--- Dataset Enclosed Below ---
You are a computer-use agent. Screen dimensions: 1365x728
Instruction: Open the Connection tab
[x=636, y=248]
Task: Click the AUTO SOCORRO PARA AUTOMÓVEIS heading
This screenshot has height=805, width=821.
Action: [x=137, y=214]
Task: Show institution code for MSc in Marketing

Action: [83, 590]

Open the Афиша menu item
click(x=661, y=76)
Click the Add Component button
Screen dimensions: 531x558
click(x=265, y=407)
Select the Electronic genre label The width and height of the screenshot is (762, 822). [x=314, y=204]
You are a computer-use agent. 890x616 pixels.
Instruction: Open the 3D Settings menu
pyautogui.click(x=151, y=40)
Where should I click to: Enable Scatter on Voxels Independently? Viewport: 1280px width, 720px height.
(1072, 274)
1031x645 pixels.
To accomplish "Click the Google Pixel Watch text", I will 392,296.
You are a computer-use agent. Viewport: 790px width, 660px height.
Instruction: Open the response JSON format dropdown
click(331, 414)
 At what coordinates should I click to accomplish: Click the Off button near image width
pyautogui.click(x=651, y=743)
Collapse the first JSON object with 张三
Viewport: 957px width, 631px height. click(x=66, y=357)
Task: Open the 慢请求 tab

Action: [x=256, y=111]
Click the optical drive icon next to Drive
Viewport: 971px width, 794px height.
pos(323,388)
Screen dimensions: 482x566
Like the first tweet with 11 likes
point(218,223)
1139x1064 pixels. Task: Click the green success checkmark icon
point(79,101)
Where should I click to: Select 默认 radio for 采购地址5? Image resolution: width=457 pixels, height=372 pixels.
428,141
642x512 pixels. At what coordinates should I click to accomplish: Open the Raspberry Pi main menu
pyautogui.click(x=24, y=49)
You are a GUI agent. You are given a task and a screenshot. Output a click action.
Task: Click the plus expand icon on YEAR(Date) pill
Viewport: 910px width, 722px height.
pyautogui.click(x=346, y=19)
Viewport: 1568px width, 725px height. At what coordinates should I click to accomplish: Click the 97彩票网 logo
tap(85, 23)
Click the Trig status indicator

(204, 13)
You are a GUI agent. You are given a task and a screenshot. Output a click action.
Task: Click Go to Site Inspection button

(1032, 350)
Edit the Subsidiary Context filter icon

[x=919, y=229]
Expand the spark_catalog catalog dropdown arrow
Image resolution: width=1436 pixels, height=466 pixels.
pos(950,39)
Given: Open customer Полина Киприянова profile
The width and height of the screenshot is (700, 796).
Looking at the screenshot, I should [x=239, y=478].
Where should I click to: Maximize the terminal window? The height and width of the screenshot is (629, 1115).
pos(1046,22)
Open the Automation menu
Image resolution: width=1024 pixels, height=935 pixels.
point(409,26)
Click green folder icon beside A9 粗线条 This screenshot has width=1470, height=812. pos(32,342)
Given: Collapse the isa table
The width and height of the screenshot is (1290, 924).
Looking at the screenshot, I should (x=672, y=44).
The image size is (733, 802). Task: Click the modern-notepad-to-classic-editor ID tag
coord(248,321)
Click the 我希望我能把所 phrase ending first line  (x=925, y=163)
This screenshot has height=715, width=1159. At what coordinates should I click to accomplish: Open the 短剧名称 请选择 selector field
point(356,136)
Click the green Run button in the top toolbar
--- End of Enclosed Dataset ---
Task requirements: No line may be altered or left out when the data is written out.

Exercise output:
You are a computer-use agent. Screen dimensions: 1365x728
Instruction: Open the Connection tab
[x=636, y=248]
Task: Click the AUTO SOCORRO PARA AUTOMÓVEIS heading
This screenshot has height=805, width=821.
Action: [x=137, y=214]
Task: Show institution code for MSc in Marketing

Action: [83, 590]

Open the Афиша menu item
click(x=661, y=76)
Click the Add Component button
Screen dimensions: 531x558
click(x=265, y=407)
Select the Electronic genre label The width and height of the screenshot is (762, 822). [x=314, y=204]
You are a computer-use agent. 890x616 pixels.
Instruction: Open the 3D Settings menu
pyautogui.click(x=151, y=40)
Where should I click to: Enable Scatter on Voxels Independently? Viewport: 1280px width, 720px height.
(1072, 274)
1031x645 pixels.
To accomplish "Click the Google Pixel Watch text", I will 392,296.
You are a computer-use agent. Viewport: 790px width, 660px height.
Instruction: Open the response JSON format dropdown
click(331, 414)
 At what coordinates should I click to accomplish: Click the Off button near image width
pyautogui.click(x=651, y=743)
Collapse the first JSON object with 张三
Viewport: 957px width, 631px height. click(x=66, y=357)
Task: Open the 慢请求 tab

Action: [x=256, y=111]
Click the optical drive icon next to Drive
Viewport: 971px width, 794px height.
pos(323,388)
Screen dimensions: 482x566
Like the first tweet with 11 likes
point(218,223)
1139x1064 pixels. Task: Click the green success checkmark icon
point(79,101)
Where should I click to: Select 默认 radio for 采购地址5? Image resolution: width=457 pixels, height=372 pixels.
428,141
642x512 pixels. At what coordinates should I click to accomplish: Open the Raspberry Pi main menu
pyautogui.click(x=24, y=49)
You are a GUI agent. You are given a task and a screenshot. Output a click action.
Task: Click the plus expand icon on YEAR(Date) pill
Viewport: 910px width, 722px height.
pyautogui.click(x=346, y=19)
Viewport: 1568px width, 725px height. At what coordinates should I click to accomplish: Click the 97彩票网 logo
tap(85, 23)
Click the Trig status indicator

(204, 13)
You are a GUI agent. You are given a task and a screenshot. Output a click action.
Task: Click Go to Site Inspection button

(1032, 350)
Edit the Subsidiary Context filter icon

[x=919, y=229]
Expand the spark_catalog catalog dropdown arrow
Image resolution: width=1436 pixels, height=466 pixels.
pos(950,39)
Given: Open customer Полина Киприянова profile
The width and height of the screenshot is (700, 796).
Looking at the screenshot, I should [x=239, y=478].
Where should I click to: Maximize the terminal window? The height and width of the screenshot is (629, 1115).
pos(1046,22)
Open the Automation menu
Image resolution: width=1024 pixels, height=935 pixels.
point(409,26)
Click green folder icon beside A9 粗线条 This screenshot has width=1470, height=812. pos(32,342)
Given: Collapse the isa table
The width and height of the screenshot is (1290, 924).
Looking at the screenshot, I should (x=672, y=44).
The image size is (733, 802). Task: Click the modern-notepad-to-classic-editor ID tag
coord(248,321)
Click the 我希望我能把所 phrase ending first line  (x=925, y=163)
This screenshot has height=715, width=1159. At what coordinates should I click to accomplish: Open the 短剧名称 请选择 selector field
point(356,136)
Click the green Run button in the top toolbar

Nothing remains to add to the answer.